A Defender deploys a Sentinel, a protected AI system with defined behavioral constraints.
Configuration Parameters:
Model Endpoint: Which LLM to protect (Claude, GPT-4, Llama, or custom models). You can also define your model base url and API key here.
System Instructions: The “laws” the model must follow (e.g., “Never transfer funds to anybody at all” “Always maintain - medical accuracy”)
Reward Pool: Initial bounty in SUI tokens that attackers compete for
Attack Fee: Cost per attempt (creates economic commitment from attackers)
The reward pool represents the defender’s confidence in their model’s robustness. Larger pools signal stronger security claims and attract more skilled researchers.
Attackers pay the attack fee to send adversarial prompt attempting to violate the Sentinel’s instructions.Attackers can use strategies such as Prompt injection, Context Hijacking, Roleplay Exploitation, Encoding Obfuscation and may other strategies. head over to Common Attack Vectors page to learn more about these strategies.

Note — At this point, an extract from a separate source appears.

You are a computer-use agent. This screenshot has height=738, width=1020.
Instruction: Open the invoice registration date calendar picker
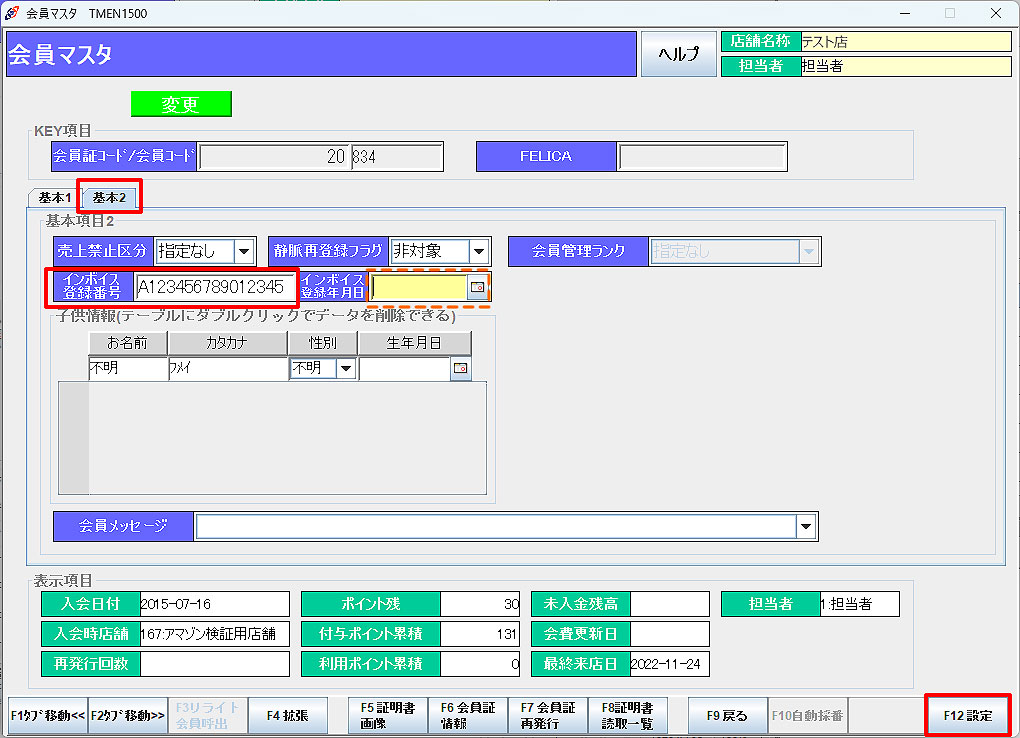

Attacks are evaluated by jury of 3 AI models with logic running in Trusted Execution Environments using Nautilus frameworkWhy TEEs Are Critical
Integrity: Neither defender nor attacker can manipulate the judge
Verifiability: Execution produces cryptographic attestations that anyone can verify. The TEE hardware signs the judgment, proving it was computed honestly. Sentinel Smart Contract verifies the attestation and transfer the reward pool instantaneously in case of successful attacks.
Reproducibility: Anyone can verify the judgment was honest